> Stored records
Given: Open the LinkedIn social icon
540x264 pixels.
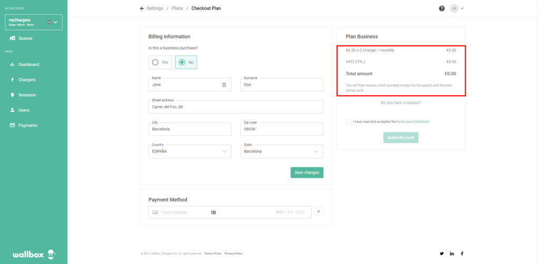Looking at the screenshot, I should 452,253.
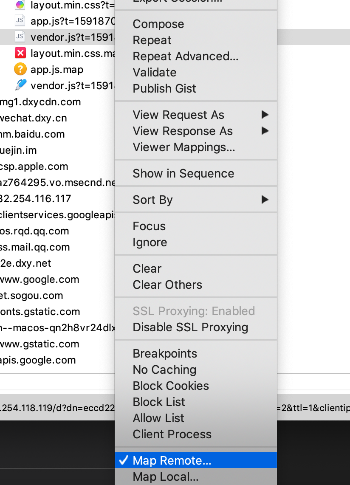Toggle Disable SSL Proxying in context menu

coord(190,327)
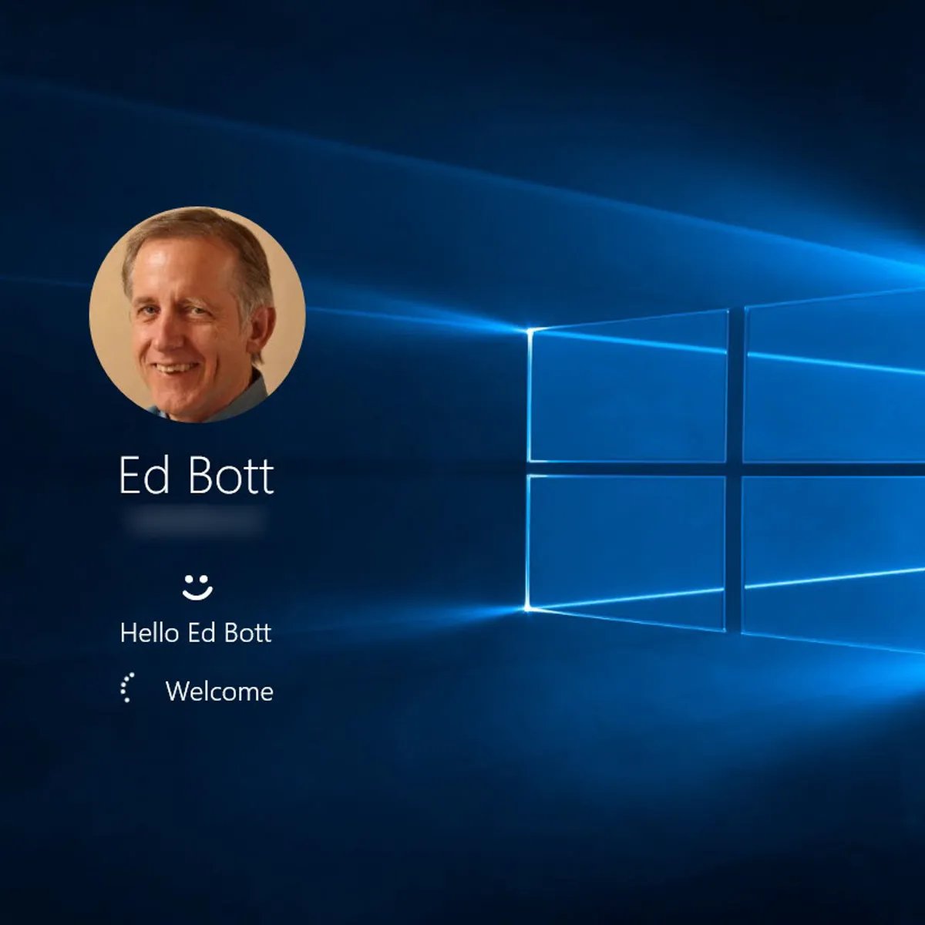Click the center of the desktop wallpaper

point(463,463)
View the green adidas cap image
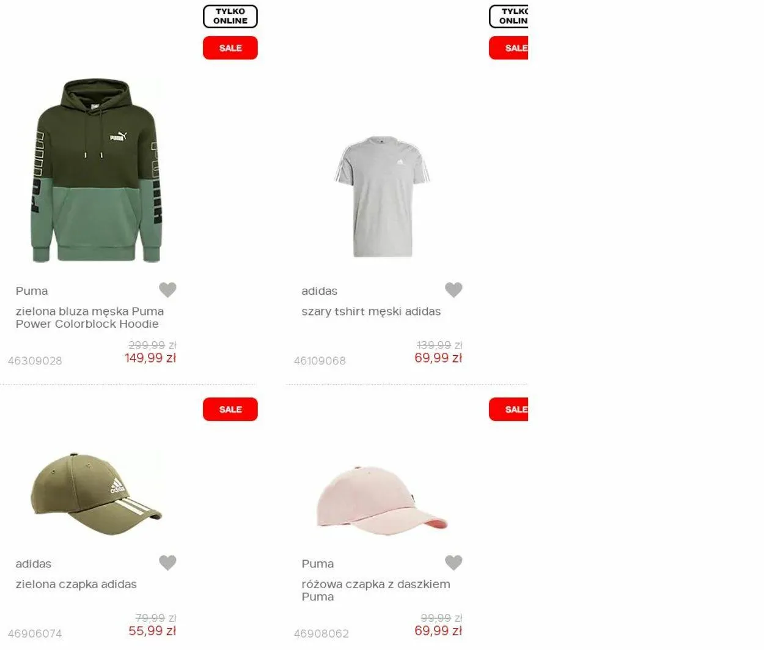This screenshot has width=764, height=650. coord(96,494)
* * *
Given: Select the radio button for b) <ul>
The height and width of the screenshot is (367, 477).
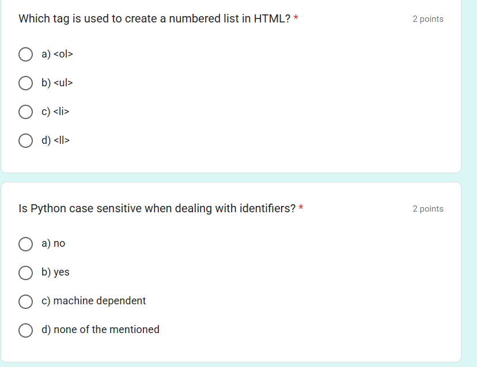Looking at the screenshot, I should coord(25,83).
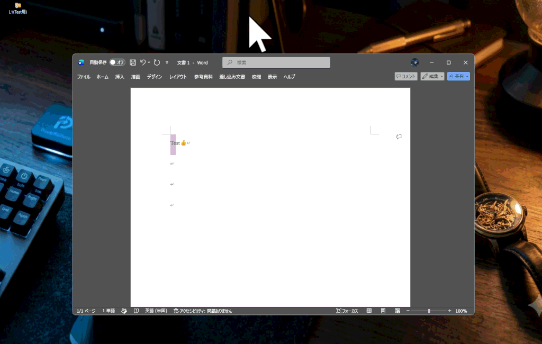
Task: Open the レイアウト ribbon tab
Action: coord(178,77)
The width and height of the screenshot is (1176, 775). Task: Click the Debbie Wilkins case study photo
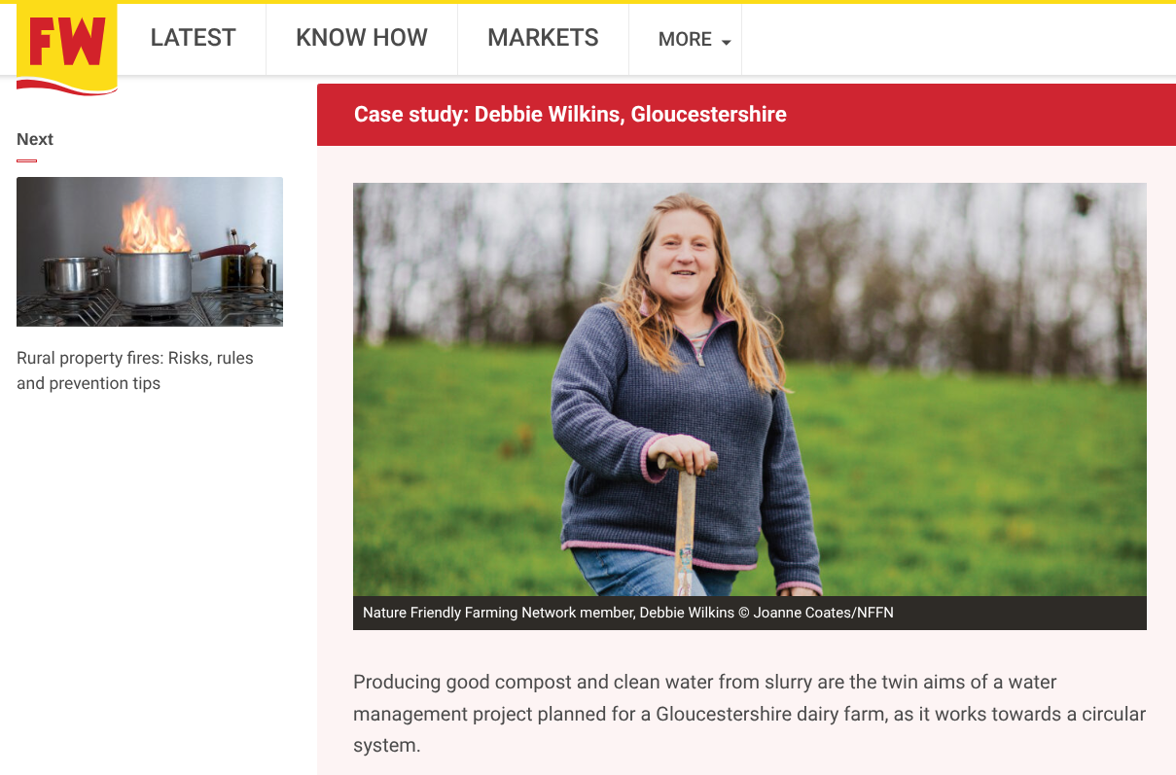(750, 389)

> PROBLEM REQUIREMENTS
Look through the lines above and collect those with the word "Given".

> SOLUTION TO THIS PROBLEM
Given: Open the LinkedIn social icon
Given: Select the radio button for b) <ul>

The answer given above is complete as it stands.